What I’m, trying to say, is that I never felt I had to squash down my same-sex attractions in school. This was partly because I had a bit of a fuck-you attitude to all the mean girls at my school, but mainly because of the support of my friends. Not one of them batted an eyelid when I started dating girls, much less turn away from me. One thing I should mention, however, is that I only started seeing girls … differently … from about the age of 15. Before then, I was pretty boy-crazy. It wasn’t until I started dating a boy that I realised my craziness wasn’t for boys at all. From the ages of 11 to about 14 I blissfully unaware of my latent gayness, so it didn’t occupy my thoughts. But from 15 onwards, it did, and by the time I was ready to start dating a girl, my classmates had grown out of their childish homophobia for the most part and I felt perfectly safe.

This situation is not the case for a lot of queer kids. Many figure out they like the opposite sex sooner, and most grow up in much more homophobic school environments. This causes these teens to set up walls. Walls which prevent them from fully appreciating and exploring their own romantic feelings towards others. When a child or adolescent is led to believe their feelings aren’t normal, you bet they will do their best to bury those feelings deep down. While their straight friends may go on to start dating for the first time, get their hearts broken for the first time, maybe even fall in love for the first time, gay teens are often left behind, watching their peers experience all these fantastic feelings enviously.

One of the greatest enjoyments a teenager can experience is becoming attracted to someone for the first time, in a way that is completely different to any other attraction they had experienced before. The first hints of a crush, while confusing and sometimes a little overwhelming, are always exciting and fascinating to a young person. When someone is denied these feelings due to societal pressures, that is a tragedy. In a heteronormative world, most straight people are oblivious to how growing up gay in a straight world can affect a young person. Queer people grow up, finally come out and often may feel the need to catch up when it comes to relationships.

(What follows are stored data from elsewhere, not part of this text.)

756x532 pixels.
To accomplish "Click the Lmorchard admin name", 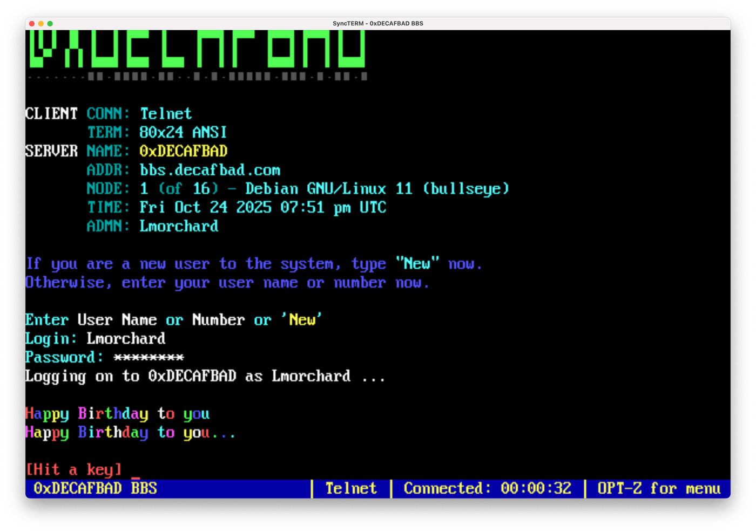I will point(178,226).
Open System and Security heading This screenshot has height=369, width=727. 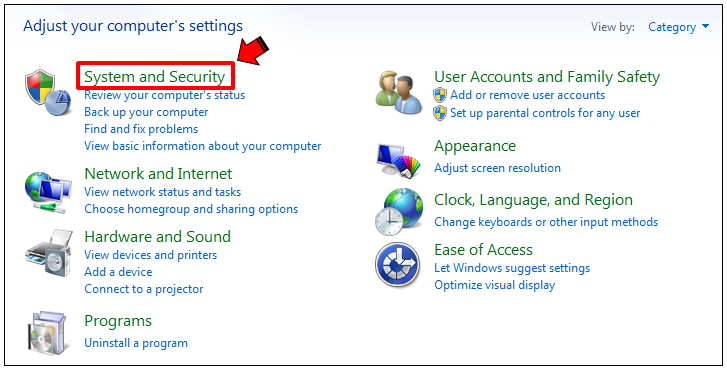pyautogui.click(x=154, y=77)

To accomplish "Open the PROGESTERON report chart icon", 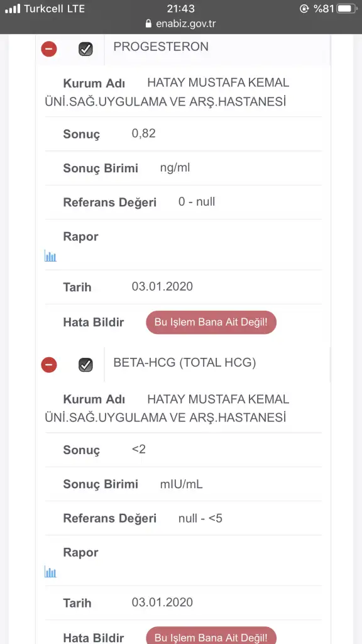I will click(50, 257).
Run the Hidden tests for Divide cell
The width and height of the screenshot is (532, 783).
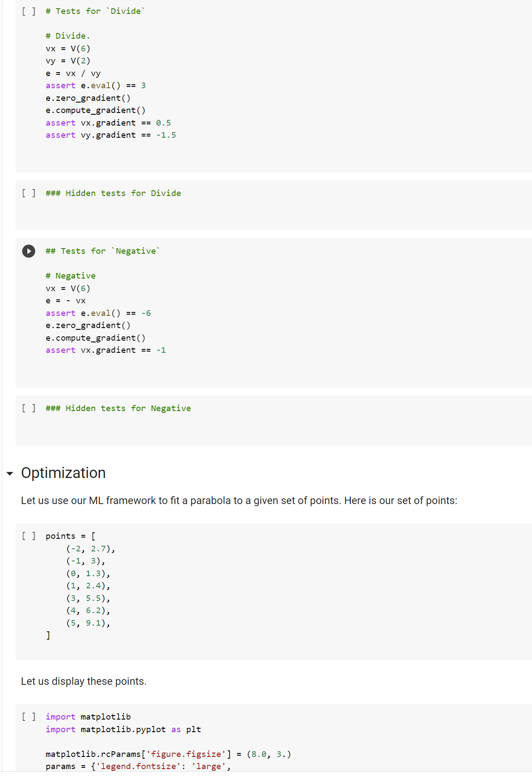coord(29,193)
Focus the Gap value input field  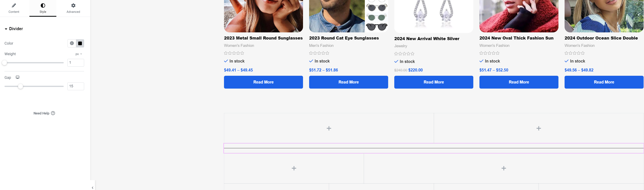(x=76, y=86)
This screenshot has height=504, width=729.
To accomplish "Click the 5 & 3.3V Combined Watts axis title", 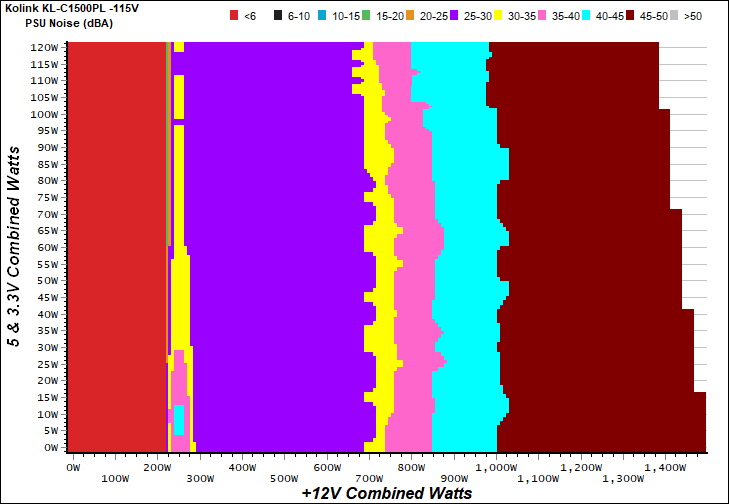I will click(x=15, y=245).
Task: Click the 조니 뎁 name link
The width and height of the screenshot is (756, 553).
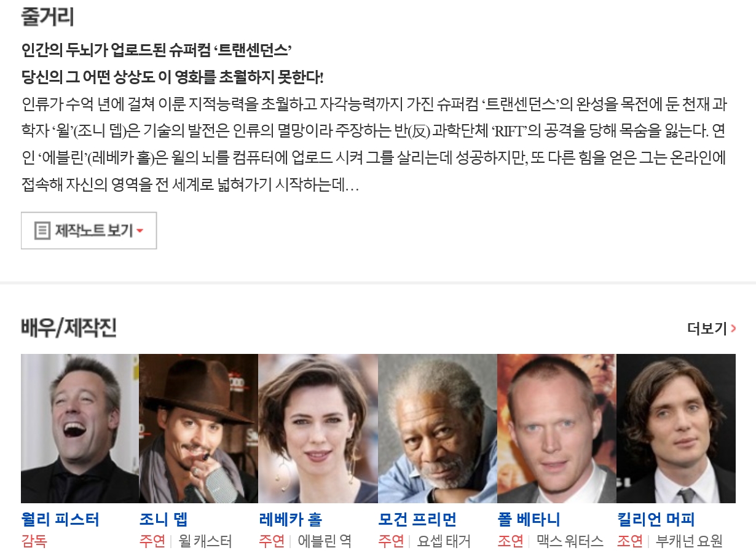Action: [163, 519]

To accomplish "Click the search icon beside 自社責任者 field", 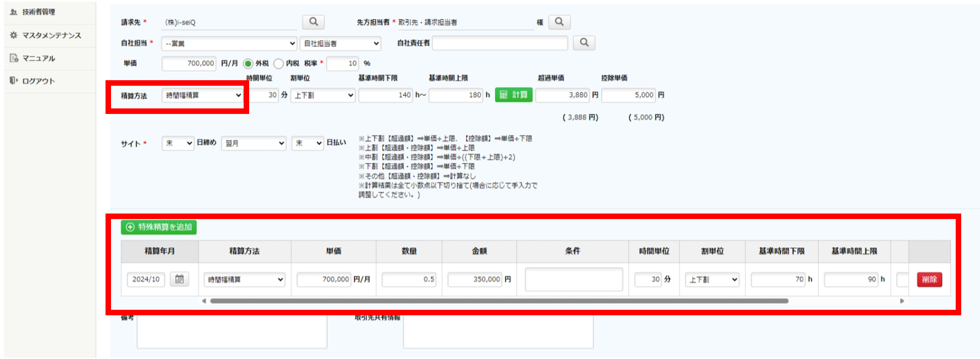I will [584, 43].
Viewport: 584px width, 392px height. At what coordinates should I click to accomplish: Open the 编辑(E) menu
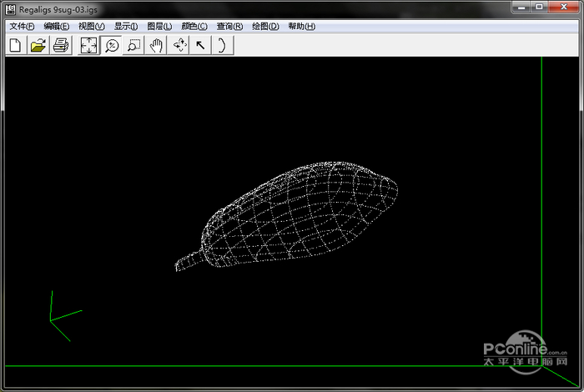[x=57, y=26]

This feeling is missing out extends to an even greater proportion when it comes to transgender people. Feeling as though you are lagging behind in the dating world is one thing, but imagine feeling that way about you gender; your entire sense of self. A transgender person may feel as though their life had not fully begun until they decided to transition. On the Channel 4 series My Transsexual Summer, Lewis Hancox, a transgender activist told his father in a touching scene that he felt as if he was living out his teenage years in that moment, even though he was in his mid-20s. Lewis hadn’t started to transition until after his teenage years, and so felt as if they had never really begun, at least not in the way they were supposed to.

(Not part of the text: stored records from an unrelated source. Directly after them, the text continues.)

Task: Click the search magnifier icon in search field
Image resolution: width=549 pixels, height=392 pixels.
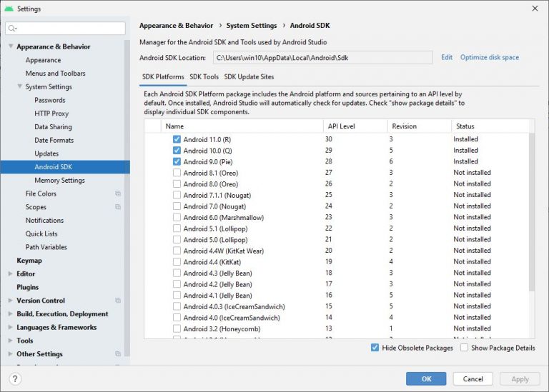Action: pyautogui.click(x=13, y=29)
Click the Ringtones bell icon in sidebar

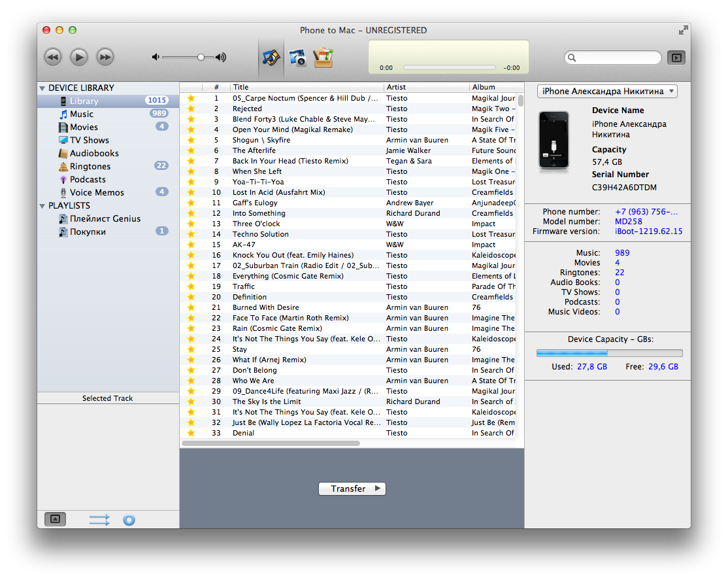click(x=63, y=166)
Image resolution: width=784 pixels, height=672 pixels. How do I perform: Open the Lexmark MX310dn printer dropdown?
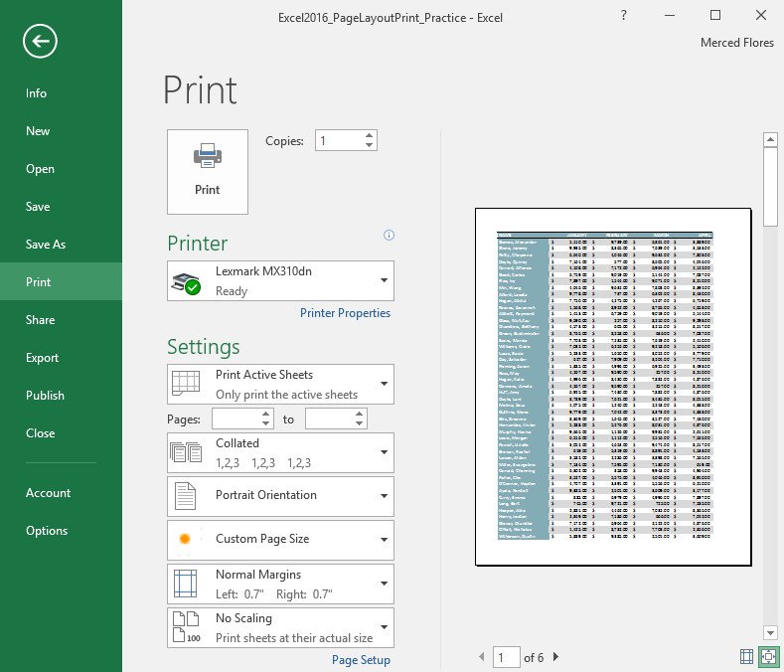280,280
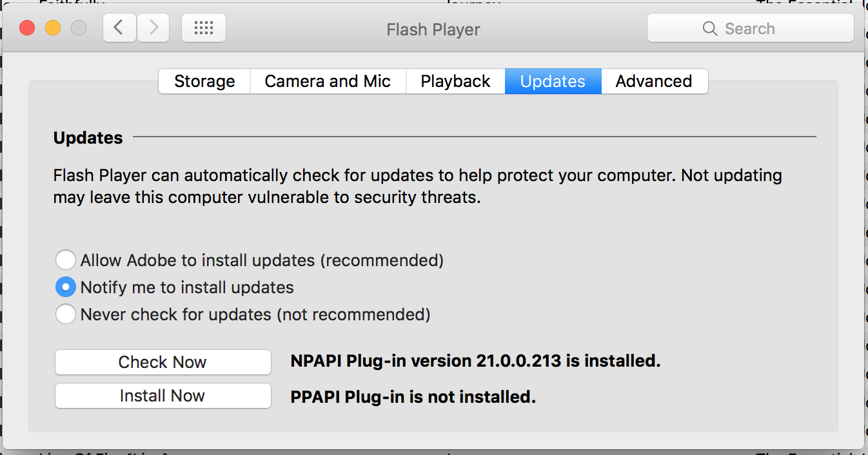Open the Advanced tab
868x455 pixels.
(654, 81)
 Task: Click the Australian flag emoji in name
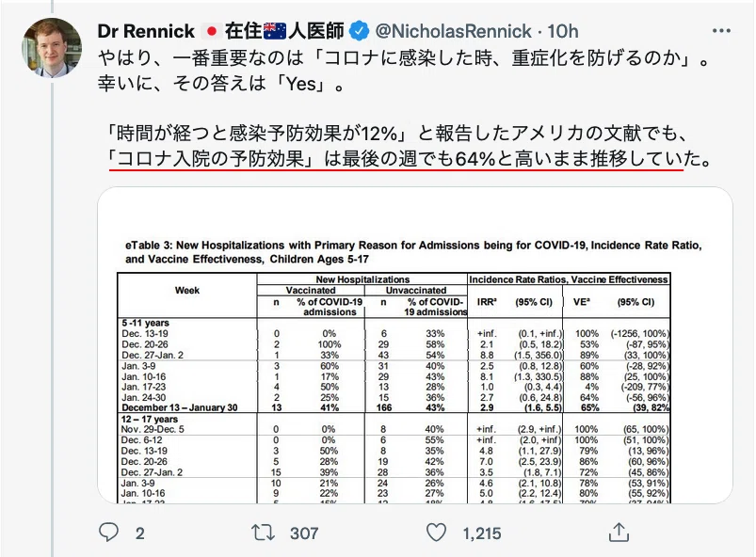click(275, 31)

It may seem like a silly thing to complain about. After all, not everyone dates during high-school. Indeed, it can be argued it’s better for some people to wait to start dating until they are emotionally ready for it. This is certainly true, teenagers can be cruel, and dating as a teen can be stressful as hell. But it can also be great practise for someone to know how to be in a healthy relationship with another person before they become an adult. The fact that many people feel as though they missed out on a part of their lives where they could have experienced what most teenagers experience, just because they wanted to date someone of the same sex, is truly sad.

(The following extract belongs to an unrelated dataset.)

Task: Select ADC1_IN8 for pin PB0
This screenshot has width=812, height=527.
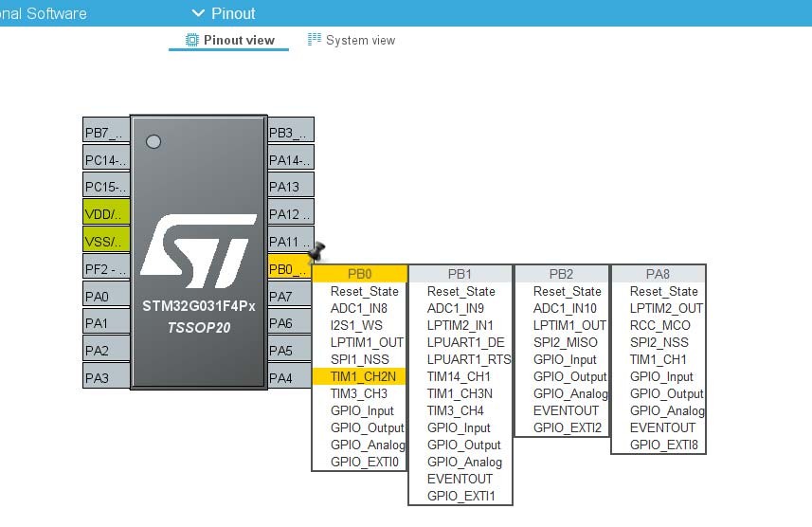Action: [358, 308]

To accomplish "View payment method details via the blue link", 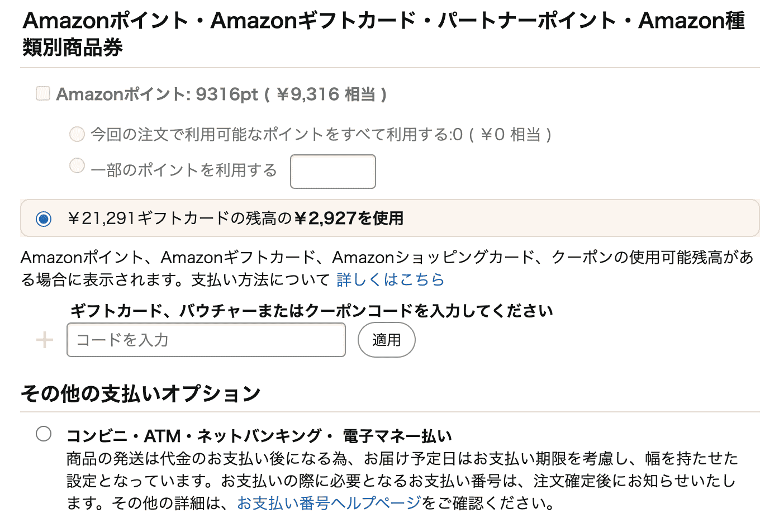I will pyautogui.click(x=390, y=279).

Bullying, stigma, and lack of positive LGBT sex education are all reasons why many queer teens feel left behind in love and relationships. If kids are taught from a young age that sexuality is fluid, that being attracted to the same-sex is nothing to be ashamed of, and are given access to positive resources, maybe queer teens will grow up and experience life in a similar way to their straight counterparts: with no restrictions.